Existen diversas estrategias básicas que podemos utilizar para intensificar las respuestas sexuales y el orgasmo. La más importante consiste en darnos cuenta de que el cerebro es nuestro principal órgano sexual. Podemos alimentarlo con estímulos de todo tipo: físicos, cognitivos, emocionales y farmacológicos, de esta manera los efectos de todos ellos se suman y revierten en la intensidad del orgasmo.

En el caso de las mujeres, la estimulación combinada del clítoris, la vagina, el cérvix, los pezones, los pechos, los labios y las zonas erógenas personales pueden incrementar la frecuencia y la intensidad del orgasmo.

Los hombres describen efectos acumulativos sobre el orgasmo cuando la estimulación del pene viene acompañada de la del escroto, los testículos, la próstata, los pezones, los labios y las zonas erógenas personales.

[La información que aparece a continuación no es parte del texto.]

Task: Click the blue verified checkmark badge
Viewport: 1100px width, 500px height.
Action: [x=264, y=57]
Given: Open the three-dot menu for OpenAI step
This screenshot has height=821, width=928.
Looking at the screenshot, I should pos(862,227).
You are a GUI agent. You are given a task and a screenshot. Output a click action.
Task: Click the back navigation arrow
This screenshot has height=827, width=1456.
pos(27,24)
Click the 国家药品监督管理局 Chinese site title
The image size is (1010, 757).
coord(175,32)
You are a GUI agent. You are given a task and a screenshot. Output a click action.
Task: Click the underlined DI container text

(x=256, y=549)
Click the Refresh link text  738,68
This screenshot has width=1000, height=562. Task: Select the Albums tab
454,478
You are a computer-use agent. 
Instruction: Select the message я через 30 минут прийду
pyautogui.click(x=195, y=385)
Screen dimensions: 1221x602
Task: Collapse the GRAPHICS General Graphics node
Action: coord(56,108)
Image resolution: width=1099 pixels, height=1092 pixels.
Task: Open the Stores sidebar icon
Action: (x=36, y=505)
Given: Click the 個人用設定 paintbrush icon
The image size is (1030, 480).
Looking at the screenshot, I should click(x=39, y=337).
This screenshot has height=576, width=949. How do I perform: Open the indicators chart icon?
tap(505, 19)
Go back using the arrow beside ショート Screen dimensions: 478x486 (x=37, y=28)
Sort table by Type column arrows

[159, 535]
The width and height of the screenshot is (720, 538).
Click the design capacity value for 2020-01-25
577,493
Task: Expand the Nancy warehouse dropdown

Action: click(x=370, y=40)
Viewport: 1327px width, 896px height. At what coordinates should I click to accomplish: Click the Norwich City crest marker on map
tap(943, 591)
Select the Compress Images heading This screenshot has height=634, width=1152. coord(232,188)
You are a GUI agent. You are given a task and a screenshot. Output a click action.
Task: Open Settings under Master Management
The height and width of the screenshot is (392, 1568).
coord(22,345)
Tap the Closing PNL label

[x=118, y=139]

Los efectos de la estimulación combinada de estas regiones son acumulativas, ya que el efecto global sobre nuestro cerebro es la de estimulación de distintos nervios que transportan las sensaciones desde dichos órganos puede ser auditiva. La combinación de estimulación física con imágenes mentales y la fantasía puede intensificar aún más el efecto.

Para la mayoría de la gente, el afrodisíaco más potente es el amor, en el cual se aúnan la sinceridad, las caricias mutuas y la ternura.